Local Anesthesia of the Airway
Clinical Applications
Anesthesia of the airway can be used to facilitate diagnostic
laryngoscopy and bronchoscopy and to allow the comfortable placement of a tracheal
tube in patients whose anatomy dictates an awake endotracheal intubation. Blocks
of the superior laryngeal nerves bilaterally, along with translaryngeal injection
of local anesthetic, provide anesthesia of the airway from the infraglottic area
to the epiglottis. Additional topical application of local anesthetic to the oral
and nasal mucosa, along with appropriate sedation, provides satisfactory analgesia
for endoscopic procedures.
Technique: Superior Laryngeal Nerve
The patient is placed supine with the neck extended. The hyoid
bone is displaced laterally toward the side to be blocked, and a 25-gauge, 2.5-cm
needle is walked off the greater cornu of the hyoid bone inferiorly and is advanced
2 to 3 mm ( Fig. 44-24
).
As the needle passes through the thyrohyoid membrane, a slight loss of resistance
is felt, and 3 mL of local anesthetic solution is injected superficial and deep to
this structure. The block is then repeated on the opposite side. This technique
produces anesthesia from the inferior aspect of the epiglottis to the vocal cords.
Figure 44-24
A, Anatomic landmarks
and method of needle placement for a superior laryngeal nerve block. B,
The needle is walked off the greater cornu of the hyoid bone inferiorly.
Figure 44-25
Needle placement for a translaryngeal nerve block.

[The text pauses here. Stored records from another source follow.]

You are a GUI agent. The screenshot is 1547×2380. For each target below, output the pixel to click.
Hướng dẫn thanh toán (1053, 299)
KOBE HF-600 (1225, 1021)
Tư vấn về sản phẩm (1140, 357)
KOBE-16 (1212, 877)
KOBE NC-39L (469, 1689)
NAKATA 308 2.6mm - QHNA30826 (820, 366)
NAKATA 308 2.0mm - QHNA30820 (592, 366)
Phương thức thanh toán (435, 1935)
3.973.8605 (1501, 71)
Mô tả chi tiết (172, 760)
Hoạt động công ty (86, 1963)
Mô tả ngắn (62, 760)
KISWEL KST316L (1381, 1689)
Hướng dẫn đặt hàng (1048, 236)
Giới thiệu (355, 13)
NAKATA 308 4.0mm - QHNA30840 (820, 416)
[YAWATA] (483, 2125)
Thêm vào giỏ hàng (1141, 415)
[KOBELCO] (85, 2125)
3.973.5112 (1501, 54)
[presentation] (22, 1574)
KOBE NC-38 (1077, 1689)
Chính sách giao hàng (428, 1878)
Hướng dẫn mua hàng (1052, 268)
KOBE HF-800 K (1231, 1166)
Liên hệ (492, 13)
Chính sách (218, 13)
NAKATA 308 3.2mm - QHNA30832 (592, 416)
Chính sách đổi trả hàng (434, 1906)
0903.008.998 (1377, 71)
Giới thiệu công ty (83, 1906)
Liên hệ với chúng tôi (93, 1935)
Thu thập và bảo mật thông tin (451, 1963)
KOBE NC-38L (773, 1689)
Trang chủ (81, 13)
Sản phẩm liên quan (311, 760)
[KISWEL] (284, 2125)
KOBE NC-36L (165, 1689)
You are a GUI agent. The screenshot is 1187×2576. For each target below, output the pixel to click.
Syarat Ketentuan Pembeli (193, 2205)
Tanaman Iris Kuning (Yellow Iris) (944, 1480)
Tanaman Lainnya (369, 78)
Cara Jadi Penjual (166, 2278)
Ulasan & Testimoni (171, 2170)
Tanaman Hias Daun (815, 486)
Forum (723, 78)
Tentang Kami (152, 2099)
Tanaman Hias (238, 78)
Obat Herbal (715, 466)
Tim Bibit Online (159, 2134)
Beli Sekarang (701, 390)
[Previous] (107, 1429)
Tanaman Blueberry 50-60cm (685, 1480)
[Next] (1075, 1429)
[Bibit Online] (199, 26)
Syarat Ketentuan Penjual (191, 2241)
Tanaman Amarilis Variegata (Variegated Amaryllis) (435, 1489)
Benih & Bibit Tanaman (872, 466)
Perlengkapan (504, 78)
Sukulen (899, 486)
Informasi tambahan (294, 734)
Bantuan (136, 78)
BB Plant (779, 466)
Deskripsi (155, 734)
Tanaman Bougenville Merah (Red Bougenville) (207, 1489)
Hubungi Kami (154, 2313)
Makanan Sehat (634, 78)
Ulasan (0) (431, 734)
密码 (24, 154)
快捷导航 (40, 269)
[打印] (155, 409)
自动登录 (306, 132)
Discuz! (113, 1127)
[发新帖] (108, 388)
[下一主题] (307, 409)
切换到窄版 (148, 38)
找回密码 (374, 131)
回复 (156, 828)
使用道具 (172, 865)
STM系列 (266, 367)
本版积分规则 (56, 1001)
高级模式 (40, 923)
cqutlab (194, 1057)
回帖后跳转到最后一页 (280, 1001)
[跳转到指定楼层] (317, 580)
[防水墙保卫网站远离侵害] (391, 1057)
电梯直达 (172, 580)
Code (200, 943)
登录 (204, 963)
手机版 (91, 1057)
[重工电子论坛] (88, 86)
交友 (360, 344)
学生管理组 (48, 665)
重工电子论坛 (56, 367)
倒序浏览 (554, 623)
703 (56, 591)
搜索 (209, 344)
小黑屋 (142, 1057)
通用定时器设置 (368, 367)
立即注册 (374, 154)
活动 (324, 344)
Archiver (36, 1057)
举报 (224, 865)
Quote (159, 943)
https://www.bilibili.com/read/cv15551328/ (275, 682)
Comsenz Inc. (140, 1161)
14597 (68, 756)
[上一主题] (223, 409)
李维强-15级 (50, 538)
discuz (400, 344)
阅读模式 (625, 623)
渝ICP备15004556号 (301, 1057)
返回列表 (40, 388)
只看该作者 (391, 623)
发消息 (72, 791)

Technique: Translaryngeal Block
The translaryngeal block is simple to perform and results in anesthesia
of the trachea below the vocal cords. However, the injection of local anesthetic
usually stimulates the cough reflex, and this block should be avoided in patients
in whom coughing is undesirable.
With the patient in the supine position, the cricothyroid membrane
is located, and a 20-gauge or smaller, 3- to 5-cm plastic catheter over a needle
is introduced in the midline ( Fig.
44-25
). The inner steel cannula is withdrawn with the plastic catheter
held firmly in place; aspiration of air confirms correct catheter placement. Between
3 and 5 mL of 4% lidocaine solution is injected rapidly, usually
resulting in a vigorous cough, which aids in the spread of the solution within the
trachea.
Technique: Intraoral Approach to Glossopharyngeal
Nerve Block
The glossopharyngeal nerve (i.e., cranial nerve IX) supplies sensation
to the posterior one third of the tongue, the pharynx, and the superior surface of
the epiglottis. It can be blocked intraorally by injecting 5 mL of local anesthetic
into the base of each posterior tonsillar pillar. An angled 22-gauge, 9-cm needle,
which can be formed by bending the distal 1 cm of a spinal needle with its stylet
removed, is employed for this block. Visualization of the posterior pillar is facilitated
by the gentle use of a no. 3 MacIntosh laryngoscope blade after topical anesthetic
has been applied to the tongue. Careful aspiration before injection is mandatory
because of the proximity of the carotid artery.
Side Effects and Complications
The mucosa of the upper airway is well perfused, resulting in
rapid uptake of local anesthetics injected or topically applied in this area. Careful
attention to total drug dosages, close observation of the patient, and compulsive
aspiration before injection diminish the risk of local anesthetic toxicity. Other
problems and complications are rare; however, caution should be employed in the patient
with a full stomach, because these blocks abolish the airway reflexes.